Getting such data from analytical models is difficult, but an important question for those interested in a product’s effectiveness. It’s much more useful, for example, to know that 90% of the time the solution works fine, but in 10% of the cases all machines get infected, than it is to know that 30% of machines get infected on average.
The last approach is simulation. Up front, we should disclose that we have a certain amount of bias: Florida Tech has spent a lot of time developing Monte-Carlo-based simulators of virus/worm spread. However, this choice of platform was based upon a careful assessment of the needs for the solution. Simulation provides a relatively cost-effective way of determining the likely range of results from a prevention technique, and can be reconfigured rapidly to explore the effect of different parameters.
Regardless of what technique is chosen, products that affect the population dynamics of spread must be evaluated in terms of those dynamics. Here, a new issue emerges: there is no real agreement on how to compare different spread dynamics.
Virus researchers will be very familiar with the ‘S’ curve shown in Figure 1 illustrating the spread of a ‘typical’ worm over time. Essentially, these curves differ in terms of speed of spread and overall magnitude. However, real-world viruses and worms don’t necessarily follow these curves at all. Different spread methods and preventatives all affect the shape of the spread. How can one compare the spread shapes meaningfully? Figure 2, for example, shows two different worm outbreaks plotted as a function of time. Which shape is more desirable from the perspective of a defender? Are they both bad or is one indicative that a particular product is better than another?
Figure 1. The ‘S’ curve often seen by virus researchers illustrating the spread of a ‘typical’ worm.
Figure 2. Two different worm outbreaks plotted as a function of time. Which curve is more desirable?

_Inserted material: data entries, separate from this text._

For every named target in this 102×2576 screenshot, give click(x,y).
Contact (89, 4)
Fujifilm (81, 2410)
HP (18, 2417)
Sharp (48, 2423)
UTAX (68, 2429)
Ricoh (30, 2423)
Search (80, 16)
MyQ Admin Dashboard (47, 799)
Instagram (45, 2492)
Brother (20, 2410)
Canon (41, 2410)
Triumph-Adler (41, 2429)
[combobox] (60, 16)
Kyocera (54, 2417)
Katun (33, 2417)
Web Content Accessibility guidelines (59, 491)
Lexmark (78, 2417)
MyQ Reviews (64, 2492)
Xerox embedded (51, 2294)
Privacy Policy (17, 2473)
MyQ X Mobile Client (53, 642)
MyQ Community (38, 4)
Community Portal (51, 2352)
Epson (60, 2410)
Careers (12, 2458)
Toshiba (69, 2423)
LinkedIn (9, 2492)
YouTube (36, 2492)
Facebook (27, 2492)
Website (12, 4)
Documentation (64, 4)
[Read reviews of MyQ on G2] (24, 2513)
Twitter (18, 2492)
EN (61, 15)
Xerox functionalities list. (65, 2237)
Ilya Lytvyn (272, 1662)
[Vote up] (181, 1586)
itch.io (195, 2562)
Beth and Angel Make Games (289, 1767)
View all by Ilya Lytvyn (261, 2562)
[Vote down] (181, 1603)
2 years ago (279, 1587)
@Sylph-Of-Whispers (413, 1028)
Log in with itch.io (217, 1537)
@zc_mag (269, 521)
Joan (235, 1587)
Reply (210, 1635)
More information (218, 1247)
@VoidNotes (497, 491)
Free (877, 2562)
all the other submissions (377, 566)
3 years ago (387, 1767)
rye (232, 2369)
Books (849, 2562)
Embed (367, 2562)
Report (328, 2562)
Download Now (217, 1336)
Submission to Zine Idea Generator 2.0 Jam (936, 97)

Part of the challenge is that no protection scheme can be evaluated in vacuo. That is, a protection scheme which slows down a virus/worm outbreak is only meaningful if the slowdown is sufficient to allow other protection schemes to be deployed. For example, slowing the global spread of a worm by one minute will have relatively little impact, but slowing it by three days is more significant if users are able to react in this timeframe. If the delay is sufficient, other defences can be put in place; below a certain amount of time, some slowdown makes no real difference to the size of the outbreak.
Part of the challenge for reviewers in the future will be quantifying ‘how much is good enough’. Furthermore, in order for the reviewer to avoid the pitfalls of subjectivity, there will have to be some globally accepted models of reaction times and modification times. How does the public change its behaviour in the face of a particularly nasty worm? These and other difficult questions will have to be explored in order really to compare products which are not simple virus detection engines.
New protection schemes will cause fairly significant problems for those involved in product reviews and certification. In particular, products that move away from binary ‘good/bad’ classification, and which benefit the system macroscopically instead of microscopically, are well beyond the current experience both of reviewers and certification bodies.
This is not ideal for anyone; at best, it leaves users with no information regarding product effectiveness. At worst, it discourages early adopters and could blunt the penetration of innovations which really do benefit the community as a whole. That’s bad for everyone, because at the end of the day the security of the Internet is literally becoming a matter of life and death.
As researchers, as users, and as developers, we need to start thinking about how and why we test products, and how we can prepare for the next wave of innovation. Not doing so is simply shortsighted.